I’m trying to collect together my best photos. While I’ve mostly been good at processing photos and rating them in Lightroom as I take them, my quality standards have changed over time. This happens to all photographers: a photo that you thought was great five years ago might look pretty rubbish to you now. You’ve progressed, your skills have improved, and you’re probably using better equipment now, too.
Also, Lightroom’s processing has steadily got better, and I have Photoshop now, too. A photo that was, say, too noisy to use five years ago might now be salvageable.
So. Time to go back through all my photos and cast today’s eye over them.
I opened Lightroom and immediately scared myself by looking at the total photo count for my catalogue: 45,311 photos. Forty five thousand photos. Bloody hell.

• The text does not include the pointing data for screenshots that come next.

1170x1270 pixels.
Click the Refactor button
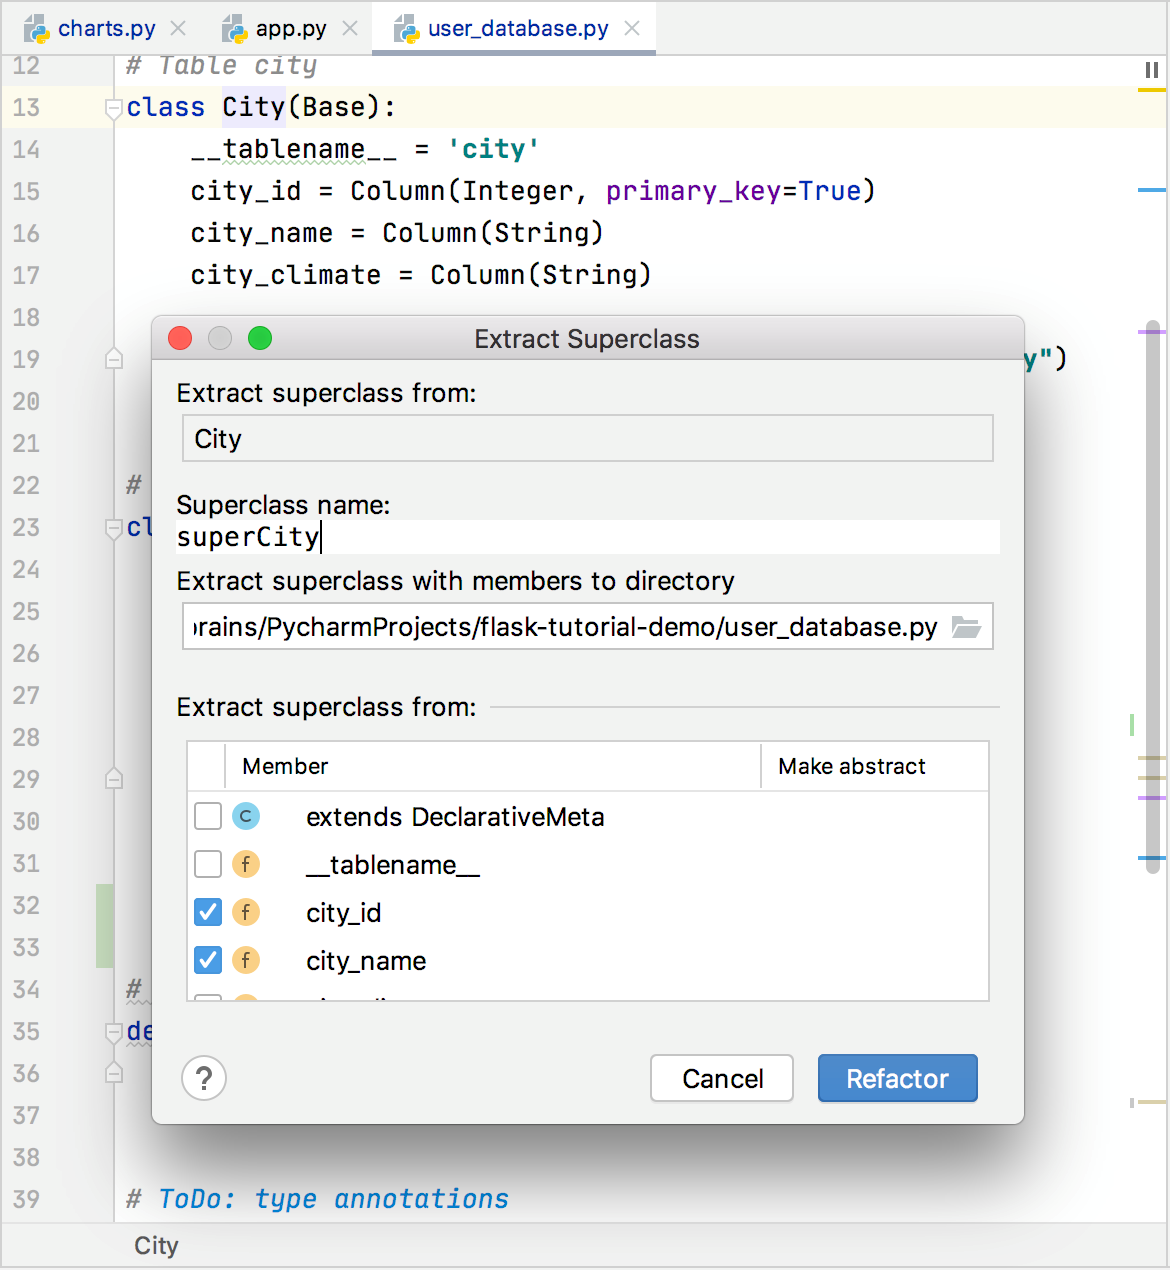(x=897, y=1078)

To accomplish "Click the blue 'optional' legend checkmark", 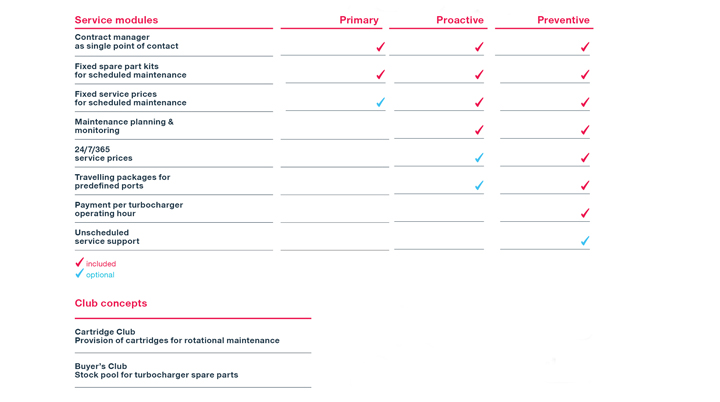I will click(80, 274).
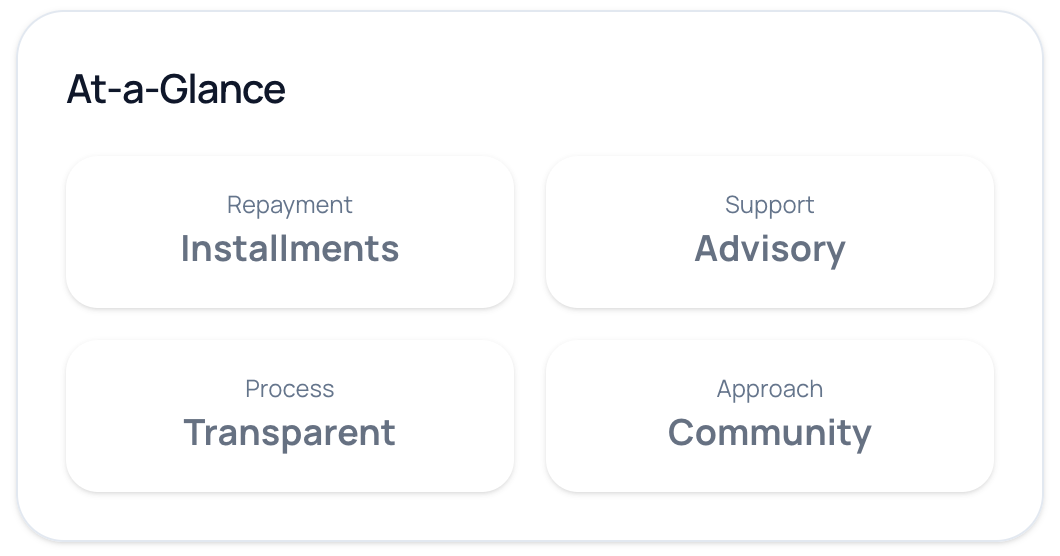Screen dimensions: 1060x556
Task: Click the Process label text
Action: 290,389

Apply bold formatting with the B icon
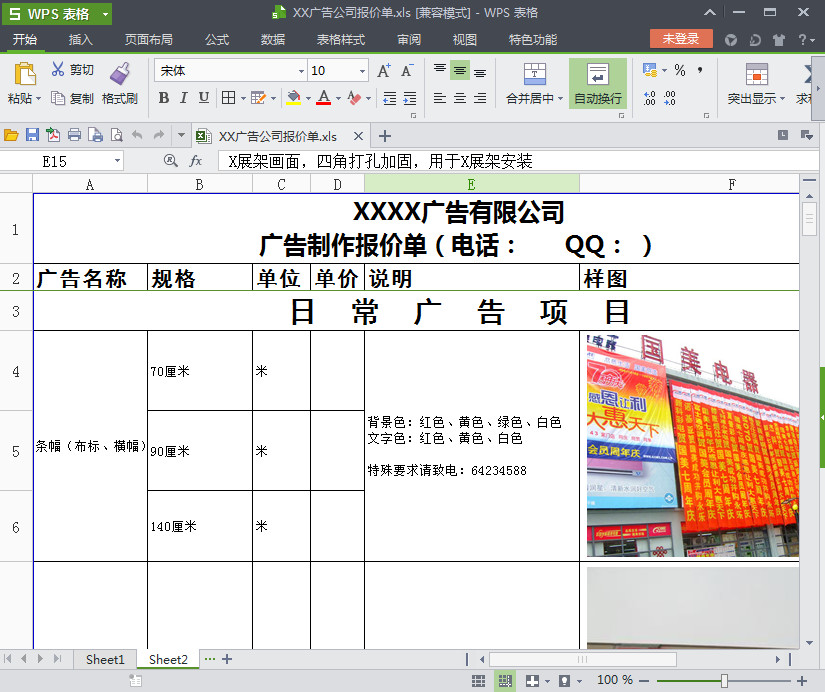(163, 96)
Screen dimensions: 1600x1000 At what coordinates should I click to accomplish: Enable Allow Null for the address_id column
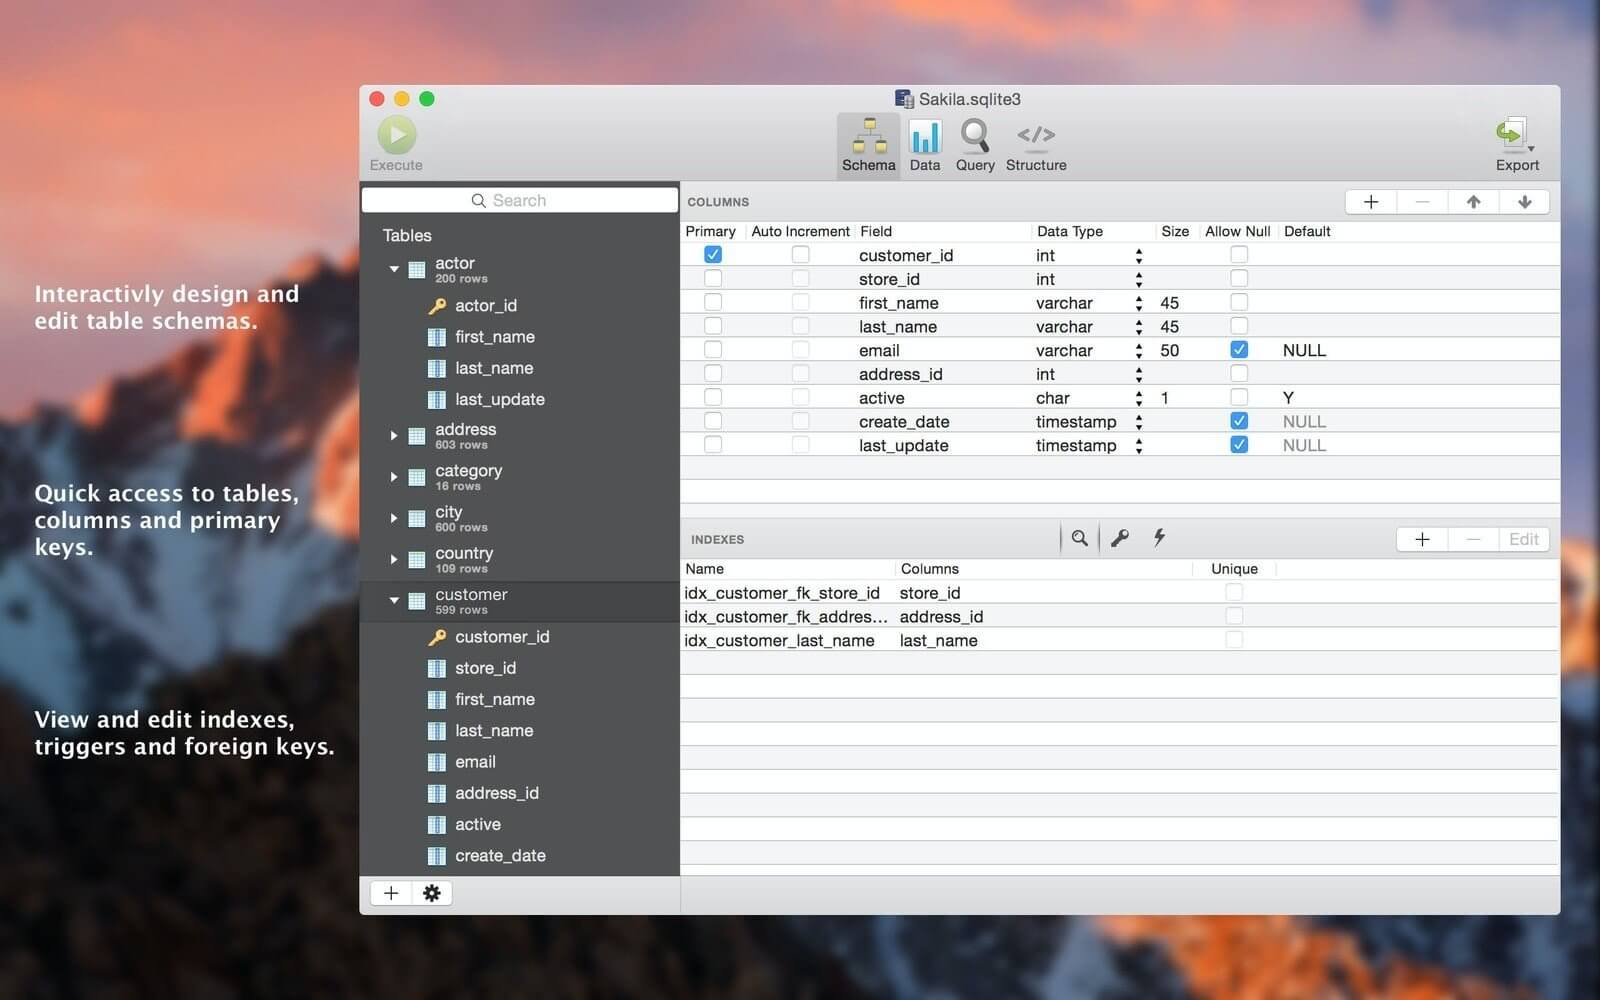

Enter the “progress jars”, a trick I use to keep myself on track with long jobs. I have a couple of jars, and a bunch of tiddlywinks “flippers”; small colourful plastic tokens, basically. Though it feels a little infantile — sticking stars on wall‐charts springs to mind — I find that the act of moving a physical token from the “todo” jar to the “done” jar is quite satisfying.

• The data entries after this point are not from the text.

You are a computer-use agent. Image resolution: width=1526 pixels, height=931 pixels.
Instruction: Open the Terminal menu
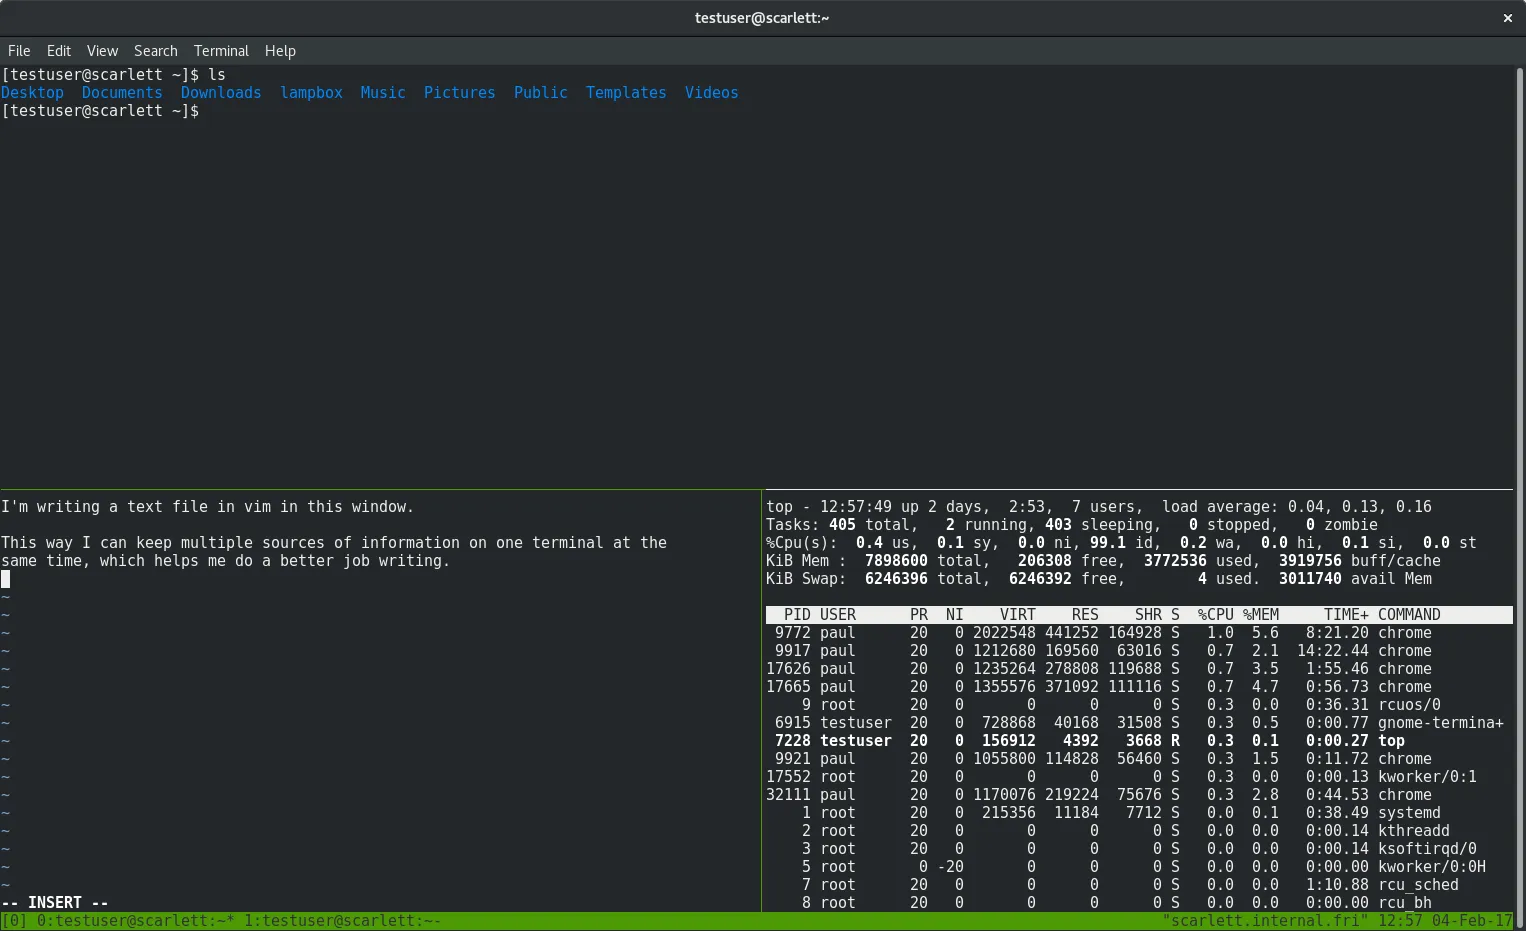(221, 51)
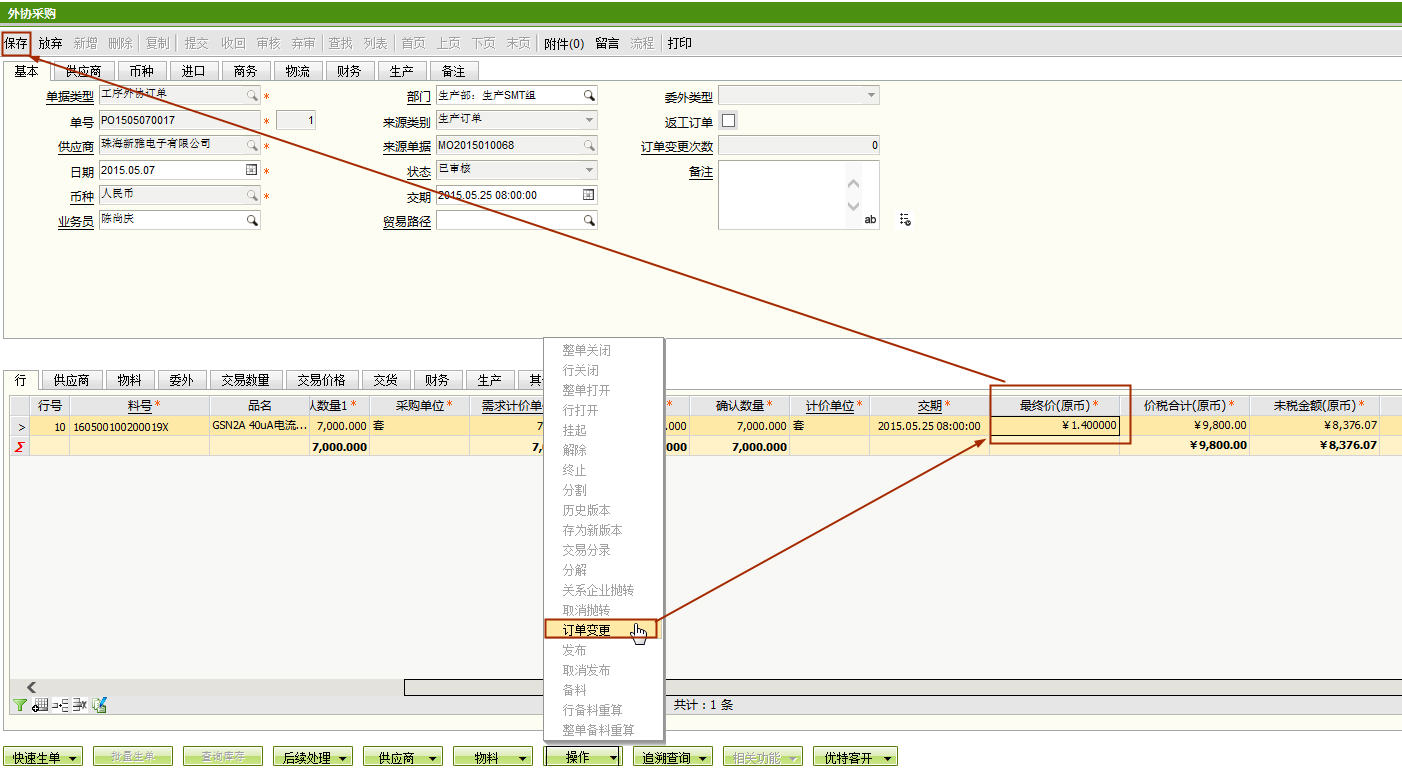1402x776 pixels.
Task: Click the add-row grid icon below the table
Action: tap(41, 705)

You also get a nice, always‐on visual representation of your progress, in quite a pretty form. I keep the jars on the shelf just above my desk, where they can remind me what I’m meant to be working on when I have a spare moment, and tell me how well I’m doing at the task overall.
For the photo processing, each token is a month’s worth of photos. Seven years of photos equals 84 tokens that I’ll gradually move from the “todo” to the “done” jar, one little *plink* at a time.
I don’t know how long it’ll take me, but I’ll always know how far I am through.